The Band Biography
by Jason Ankeny
Originally rising to prominence as Bob Dylan's backing group, the quintet known simply and authoritatively as The Band later emerged as one of rock music's most seminal acts. Crafting highly literate, austerely luminous songs probing the mythology of the American experience (the great irony of their work, given the Canadian origins of all but one of their members), their music fused the rural beauty of old-time country and blues with the spirit of rock 'n' roll to forge a uniquely evocative aesthetic far removed from the work of their contemporaries.
The Band comprised guitarist J.R. "Robbie" Robertson, pianist Richard Manuel, organist Garth Hudson, bassist Rick Danko and drummer Levon Helm; Robertson was the unit's chief songwriter, and Manuel, Danko and Helm shared vocal duties. The group slowly came together under the tutelage of American rockabilly singer Ronnie Hawkins, who first hired the Arkansas-born Helm before relocating to Toronto at the close of the 1950s, where he gradually recruited the other four musicians to round out his backing unit, dubbed the Hawks.
L-r: Rick Danko, Levon Helm, Richard Manuel, Garth Hudson and Robbie Robertson in the Catskills posing for Music From Big Pink. Photo © Elliott Landy.
After scoring a 1963 hit with a cover of "Bo Diddley," they left Hawkins to tour on their own, performing on the American club circuit under names including Levon & the Hawks, the Crackers and the Canadian Squires while honing a loud, gritty repertoire heavily influenced by R&B, soul and gospel.
Upon recording two songs in New York, "Go Go Liza Jane" and "The Stones I Throw," Levon & the Hawks returned to Canada; while performing a club date they were spotted by fledgling blues singer John Hammond Jr., who recruited them to play on his 1964 debut single "I Wish You Would." Through Hammond, they were introduced to Dylan, who enlisted Robertson and Helm to play in his newly-electrified backing group for a controversial August, 1965 Forest Hills performance; Dylan and Helm soon had a falling out, but the rest of the group, with replacement drummer Mickey Jones, subsequently signed on for Dylan's landmark 1965-1966 world tour, sparking a longstanding collaboration that resulted in some of the most brilliant music in the rock canon.

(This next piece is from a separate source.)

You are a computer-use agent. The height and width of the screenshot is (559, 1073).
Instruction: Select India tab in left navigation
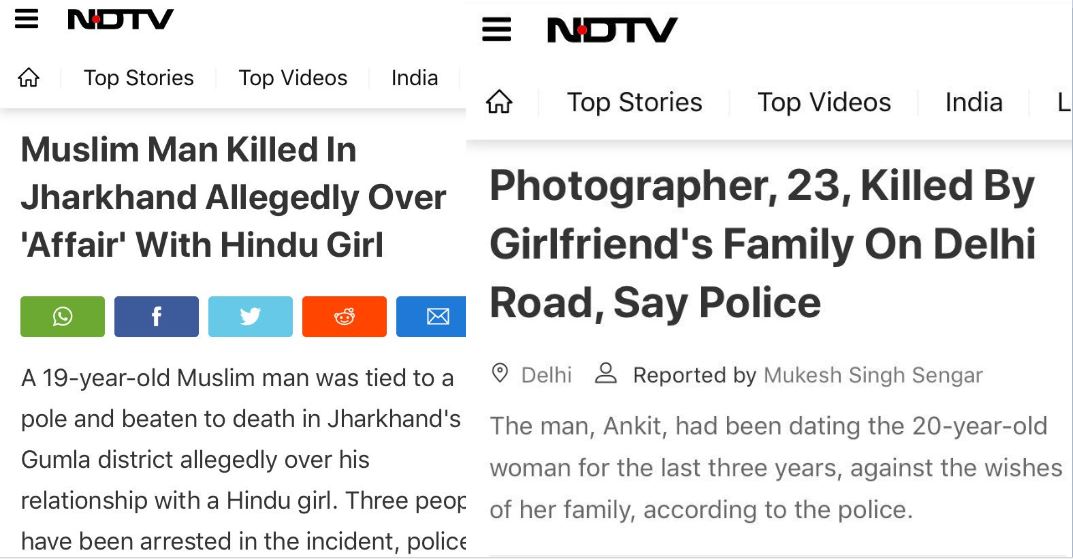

In 1966, Dylan was seriously injured in a motorcycle accident. During his recovery period he sought refuge in the secluded upstate New York area of Woodstock, and the Hawks (newly reunited with Helm soon joined him there, taking up residence in a large house nicknamed Big Pink. A period of intense writing and recording followed, with the much-bootlegged results officially appearing in 1975 under the title The Basement Tapes; here the Hawks, soon to rechristen themselves The Band, began to develop the lyrical, pastoral style of their finest work, and they ultimately began crafting material independently of Dylan.
Finally, in 1968 The Band's debut LP Music From Big Pink appeared to widespread critical acclaim, with songs like "The Weight" and "This Wheel's on Fire" emerging as instant classics. Upon moving to Hollywood, The Band began recording their second LP, a self-titled masterpiece issued in 1969; a commercial success as well as a critical favorite, both "The Night They Drove Old Dixie Down" and "Up on Cripple Creek" became FM radio favorites, and established Robertson among the greatest songwriting talents of his generation.
The Band's first headlining tour followed, with life on the road subsequently becoming the subject of 1970's Stage Fright, which sacrificed the focus on history and myth so prevalent on the first two records in favor of a more contemporary vantage point. Cahoots followed a year later, and featured a guest appearance by Van Morrison on the track "4% Pantomime;" Rock of Ages, a two-record live set arranged by Allan Toussaint, was issued in 1972. For 1973's Moondog Matinee, an affectionate tribute to the formative days of rock 'n' roll named in honor of influential disc jockey Alan Freed's radio show, The Band dipped into their past to resurrect favorite chestnuts like "The Great Pretender" and "A Change Is Gonna Come."
They soon reunited with Dylan, backing him on 1974's studio LP Planet Waves as well as on the massive tour later documented on the Before the Flood live set. In 1975, The Band released Northern Lights--Southern Cross, their first collection of new material in four years; after Robertson produced Neil Diamond's 1976 effort Beautiful Noise, the group reconvened for Islands, issued in 1977.
Prior to Islands' release, The Band announced their break-up, with a celebratory final concert to follow at San Francisco's Winterland on Thanksgiving Day, 1976. Director Martin Scorsese filmed the event, named The Last Waltz; a star-studded group of friends and admirers including Dylan, Morrison, Eric Clapton, Neil Young and Muddy Waters also took the stage, yielding a three-LP set released in 1977. In the wake of The Band's demise, Helm pursued both acting and musical careers, while Danko quickly resurfaced with a 1977 self-titled solo LP; Hudson turned to session work, Manuel appeared to retire, and Robertson maintained a low profile, scoring several subsequent Scorsese films and starring in the 1980 feature Carny.
In 1983, The Band regrouped; only Robertson refused to take part in the proceedings, and was replaced by guitarist Jimmy Weider. The group spent the next several years on the road before tragedy struck when, on the night of March 4, 1986, Manuel committed suicide after a concert in Winter Park, Florida. In 1987 Robertson finally issued his eponymous solo debut; its lead track, "Fallen Angel," was a heartfelt tribute to Manuel, but while both Danko and Hudson made guest appearances on the record, Robertson again refused to rejoin when the remaining trio continued touring throughout the late 1980s. In 1993 The Band issued Jericho, their first LP in 16 years; High on the Hog followed in 1996 and two years later they celebrated their 30th anniversary with Jubilation. Danko died in his sleep at his home in Woodstock on December 10, 1999.